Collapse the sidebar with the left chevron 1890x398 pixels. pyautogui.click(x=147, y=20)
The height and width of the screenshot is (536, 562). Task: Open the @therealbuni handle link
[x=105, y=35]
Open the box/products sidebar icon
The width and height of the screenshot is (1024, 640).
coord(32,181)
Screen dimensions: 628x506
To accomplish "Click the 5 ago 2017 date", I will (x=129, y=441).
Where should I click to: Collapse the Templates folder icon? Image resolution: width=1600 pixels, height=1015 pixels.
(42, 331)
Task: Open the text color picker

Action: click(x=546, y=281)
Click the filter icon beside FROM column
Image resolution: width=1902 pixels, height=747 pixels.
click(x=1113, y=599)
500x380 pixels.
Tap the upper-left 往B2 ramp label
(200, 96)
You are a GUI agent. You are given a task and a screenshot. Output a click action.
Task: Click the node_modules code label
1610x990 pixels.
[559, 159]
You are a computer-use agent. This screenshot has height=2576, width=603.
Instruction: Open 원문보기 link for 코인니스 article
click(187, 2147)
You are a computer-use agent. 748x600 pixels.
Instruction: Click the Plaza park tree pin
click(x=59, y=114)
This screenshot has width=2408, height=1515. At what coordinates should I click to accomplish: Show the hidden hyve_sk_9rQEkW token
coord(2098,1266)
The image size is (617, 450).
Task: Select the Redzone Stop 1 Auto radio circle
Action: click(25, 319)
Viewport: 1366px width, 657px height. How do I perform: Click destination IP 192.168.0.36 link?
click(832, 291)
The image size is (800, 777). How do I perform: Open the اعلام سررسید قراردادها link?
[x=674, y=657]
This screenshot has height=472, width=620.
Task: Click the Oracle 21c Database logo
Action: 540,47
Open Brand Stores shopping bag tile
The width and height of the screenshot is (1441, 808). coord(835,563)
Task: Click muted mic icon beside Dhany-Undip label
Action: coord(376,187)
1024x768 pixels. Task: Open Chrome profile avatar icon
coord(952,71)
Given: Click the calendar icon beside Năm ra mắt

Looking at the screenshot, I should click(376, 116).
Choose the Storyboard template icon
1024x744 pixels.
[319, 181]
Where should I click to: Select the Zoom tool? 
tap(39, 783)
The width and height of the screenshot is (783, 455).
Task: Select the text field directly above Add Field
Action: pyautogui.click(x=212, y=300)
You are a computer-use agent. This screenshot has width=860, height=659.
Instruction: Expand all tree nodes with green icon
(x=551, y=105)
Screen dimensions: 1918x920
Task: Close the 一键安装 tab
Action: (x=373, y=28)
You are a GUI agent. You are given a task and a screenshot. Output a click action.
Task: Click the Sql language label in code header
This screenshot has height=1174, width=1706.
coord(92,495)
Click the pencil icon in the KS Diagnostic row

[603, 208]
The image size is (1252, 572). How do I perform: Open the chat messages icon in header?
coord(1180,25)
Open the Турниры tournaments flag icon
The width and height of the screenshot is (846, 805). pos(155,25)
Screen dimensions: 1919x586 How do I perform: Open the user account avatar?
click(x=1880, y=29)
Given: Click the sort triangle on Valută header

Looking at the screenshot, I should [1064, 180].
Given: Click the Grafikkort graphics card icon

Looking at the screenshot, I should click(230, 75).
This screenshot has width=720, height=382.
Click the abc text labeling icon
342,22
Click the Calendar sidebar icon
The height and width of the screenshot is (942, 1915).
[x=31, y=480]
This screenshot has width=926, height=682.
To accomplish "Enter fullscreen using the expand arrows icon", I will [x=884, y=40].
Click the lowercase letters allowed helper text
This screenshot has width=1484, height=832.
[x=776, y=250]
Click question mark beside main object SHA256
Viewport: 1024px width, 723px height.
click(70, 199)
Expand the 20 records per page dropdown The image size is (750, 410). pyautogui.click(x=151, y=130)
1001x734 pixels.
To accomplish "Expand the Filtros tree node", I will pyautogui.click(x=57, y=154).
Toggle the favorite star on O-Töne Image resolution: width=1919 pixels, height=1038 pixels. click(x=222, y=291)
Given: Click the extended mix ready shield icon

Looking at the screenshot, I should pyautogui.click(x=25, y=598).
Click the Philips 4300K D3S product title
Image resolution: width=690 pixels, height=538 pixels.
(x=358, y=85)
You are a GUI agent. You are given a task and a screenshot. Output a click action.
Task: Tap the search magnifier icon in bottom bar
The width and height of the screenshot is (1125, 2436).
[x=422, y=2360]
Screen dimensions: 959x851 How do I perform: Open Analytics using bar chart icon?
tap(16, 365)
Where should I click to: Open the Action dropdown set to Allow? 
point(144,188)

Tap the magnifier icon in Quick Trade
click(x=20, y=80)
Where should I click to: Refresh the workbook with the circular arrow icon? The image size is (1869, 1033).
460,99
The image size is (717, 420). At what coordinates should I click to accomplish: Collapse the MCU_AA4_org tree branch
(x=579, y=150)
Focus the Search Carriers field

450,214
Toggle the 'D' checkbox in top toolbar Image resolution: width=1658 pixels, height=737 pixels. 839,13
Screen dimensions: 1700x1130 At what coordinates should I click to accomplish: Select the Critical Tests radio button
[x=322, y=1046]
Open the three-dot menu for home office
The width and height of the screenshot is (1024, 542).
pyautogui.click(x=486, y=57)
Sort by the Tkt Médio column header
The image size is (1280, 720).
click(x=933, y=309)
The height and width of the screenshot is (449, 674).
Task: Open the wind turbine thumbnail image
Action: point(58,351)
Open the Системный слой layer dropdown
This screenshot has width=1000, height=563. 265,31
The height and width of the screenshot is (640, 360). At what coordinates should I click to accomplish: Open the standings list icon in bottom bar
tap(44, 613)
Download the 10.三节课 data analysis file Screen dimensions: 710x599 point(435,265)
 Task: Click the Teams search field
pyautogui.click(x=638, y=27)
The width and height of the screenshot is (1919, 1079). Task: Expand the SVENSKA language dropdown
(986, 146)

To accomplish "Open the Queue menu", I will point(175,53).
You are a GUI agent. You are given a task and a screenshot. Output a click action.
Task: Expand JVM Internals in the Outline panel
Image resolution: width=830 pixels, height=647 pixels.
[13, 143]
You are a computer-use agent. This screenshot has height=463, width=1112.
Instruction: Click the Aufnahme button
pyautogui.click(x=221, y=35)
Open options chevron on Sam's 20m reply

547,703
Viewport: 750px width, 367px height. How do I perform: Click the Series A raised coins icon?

PROBLEM DETAILS: Every record above needs to be restated exactly.

WRITTEN ANSWER:
Collapse the sidebar with the left chevron 1890x398 pixels. pyautogui.click(x=147, y=20)
The height and width of the screenshot is (536, 562). Task: Open the @therealbuni handle link
[x=105, y=35]
Open the box/products sidebar icon
The width and height of the screenshot is (1024, 640).
coord(32,181)
Screen dimensions: 628x506
To accomplish "Click the 5 ago 2017 date", I will (x=129, y=441).
Where should I click to: Collapse the Templates folder icon? Image resolution: width=1600 pixels, height=1015 pixels.
(42, 331)
Task: Open the text color picker

Action: click(x=546, y=281)
Click the filter icon beside FROM column
Image resolution: width=1902 pixels, height=747 pixels.
click(x=1113, y=599)
500x380 pixels.
Tap the upper-left 往B2 ramp label
(200, 96)
You are a GUI agent. You are given a task and a screenshot. Output a click action.
Task: Click the node_modules code label
1610x990 pixels.
[559, 159]
You are a computer-use agent. This screenshot has height=2576, width=603.
Instruction: Open 원문보기 link for 코인니스 article
click(187, 2147)
You are a computer-use agent. 748x600 pixels.
Instruction: Click the Plaza park tree pin
click(x=59, y=114)
This screenshot has width=2408, height=1515. At what coordinates should I click to accomplish: Show the hidden hyve_sk_9rQEkW token
coord(2098,1266)
The image size is (617, 450).
Task: Select the Redzone Stop 1 Auto radio circle
Action: click(25, 319)
Viewport: 1366px width, 657px height. How do I perform: Click destination IP 192.168.0.36 link?
click(832, 291)
The image size is (800, 777). How do I perform: Open the اعلام سررسید قراردادها link?
[x=674, y=657]
This screenshot has height=472, width=620.
Task: Click the Oracle 21c Database logo
Action: 540,47
Open Brand Stores shopping bag tile
The width and height of the screenshot is (1441, 808). coord(835,563)
Task: Click muted mic icon beside Dhany-Undip label
Action: coord(376,187)
1024x768 pixels. Task: Open Chrome profile avatar icon
coord(952,71)
Given: Click the calendar icon beside Năm ra mắt

Looking at the screenshot, I should click(376, 116).
Choose the Storyboard template icon
1024x744 pixels.
[319, 181]
Where should I click to: Select the Zoom tool? 
tap(39, 783)
The width and height of the screenshot is (783, 455).
Task: Select the text field directly above Add Field
Action: pyautogui.click(x=212, y=300)
You are a computer-use agent. This screenshot has width=860, height=659.
Instruction: Expand all tree nodes with green icon
(x=551, y=105)
Screen dimensions: 1918x920
Task: Close the 一键安装 tab
Action: (x=373, y=28)
You are a GUI agent. You are given a task and a screenshot. Output a click action.
Task: Click the Sql language label in code header
This screenshot has height=1174, width=1706.
coord(92,495)
Click the pencil icon in the KS Diagnostic row

[603, 208]
The image size is (1252, 572). How do I perform: Open the chat messages icon in header?
coord(1180,25)
Open the Турниры tournaments flag icon
The width and height of the screenshot is (846, 805). pos(155,25)
Screen dimensions: 1919x586 How do I perform: Open the user account avatar?
click(x=1880, y=29)
Given: Click the sort triangle on Valută header

Looking at the screenshot, I should [1064, 180].
Given: Click the Grafikkort graphics card icon

Looking at the screenshot, I should click(230, 75).
This screenshot has width=720, height=382.
Click the abc text labeling icon
342,22
Click the Calendar sidebar icon
The height and width of the screenshot is (942, 1915).
[x=31, y=480]
This screenshot has width=926, height=682.
To accomplish "Enter fullscreen using the expand arrows icon", I will [x=884, y=40].
Click the lowercase letters allowed helper text
This screenshot has width=1484, height=832.
[x=776, y=250]
Click question mark beside main object SHA256
Viewport: 1024px width, 723px height.
click(70, 199)
Expand the 20 records per page dropdown The image size is (750, 410). pyautogui.click(x=151, y=130)
1001x734 pixels.
To accomplish "Expand the Filtros tree node", I will pyautogui.click(x=57, y=154).
Toggle the favorite star on O-Töne Image resolution: width=1919 pixels, height=1038 pixels. click(x=222, y=291)
Given: Click the extended mix ready shield icon

Looking at the screenshot, I should pyautogui.click(x=25, y=598).
Click the Philips 4300K D3S product title
Image resolution: width=690 pixels, height=538 pixels.
(x=358, y=85)
You are a GUI agent. You are given a task and a screenshot. Output a click action.
Task: Tap the search magnifier icon in bottom bar
The width and height of the screenshot is (1125, 2436).
[x=422, y=2360]
Screen dimensions: 959x851 How do I perform: Open Analytics using bar chart icon?
tap(16, 365)
Where should I click to: Open the Action dropdown set to Allow? 
point(144,188)

Tap the magnifier icon in Quick Trade
click(x=20, y=80)
Where should I click to: Refresh the workbook with the circular arrow icon? The image size is (1869, 1033).
460,99
The image size is (717, 420). At what coordinates should I click to accomplish: Collapse the MCU_AA4_org tree branch
(x=579, y=150)
Focus the Search Carriers field

450,214
Toggle the 'D' checkbox in top toolbar Image resolution: width=1658 pixels, height=737 pixels. 839,13
Screen dimensions: 1700x1130 At what coordinates should I click to accomplish: Select the Critical Tests radio button
[x=322, y=1046]
Open the three-dot menu for home office
The width and height of the screenshot is (1024, 542).
pyautogui.click(x=486, y=57)
Sort by the Tkt Médio column header
The image size is (1280, 720).
click(x=933, y=309)
The height and width of the screenshot is (449, 674).
Task: Open the wind turbine thumbnail image
Action: point(58,351)
Open the Системный слой layer dropdown
This screenshot has width=1000, height=563. 265,31
The height and width of the screenshot is (640, 360). At what coordinates should I click to accomplish: Open the standings list icon in bottom bar
tap(44, 613)
Download the 10.三节课 data analysis file Screen dimensions: 710x599 point(435,265)
 Task: Click the Teams search field
pyautogui.click(x=638, y=27)
The width and height of the screenshot is (1919, 1079). Task: Expand the SVENSKA language dropdown
(986, 146)

To accomplish "Open the Queue menu", I will point(175,53).
You are a GUI agent. You are given a task and a screenshot. Output a click action.
Task: Expand JVM Internals in the Outline panel
Image resolution: width=830 pixels, height=647 pixels.
[13, 143]
You are a computer-use agent. This screenshot has height=463, width=1112.
Instruction: Click the Aufnahme button
pyautogui.click(x=221, y=35)
Open options chevron on Sam's 20m reply

547,703
Viewport: 750px width, 367px height. How do I perform: Click the Series A raised coins icon?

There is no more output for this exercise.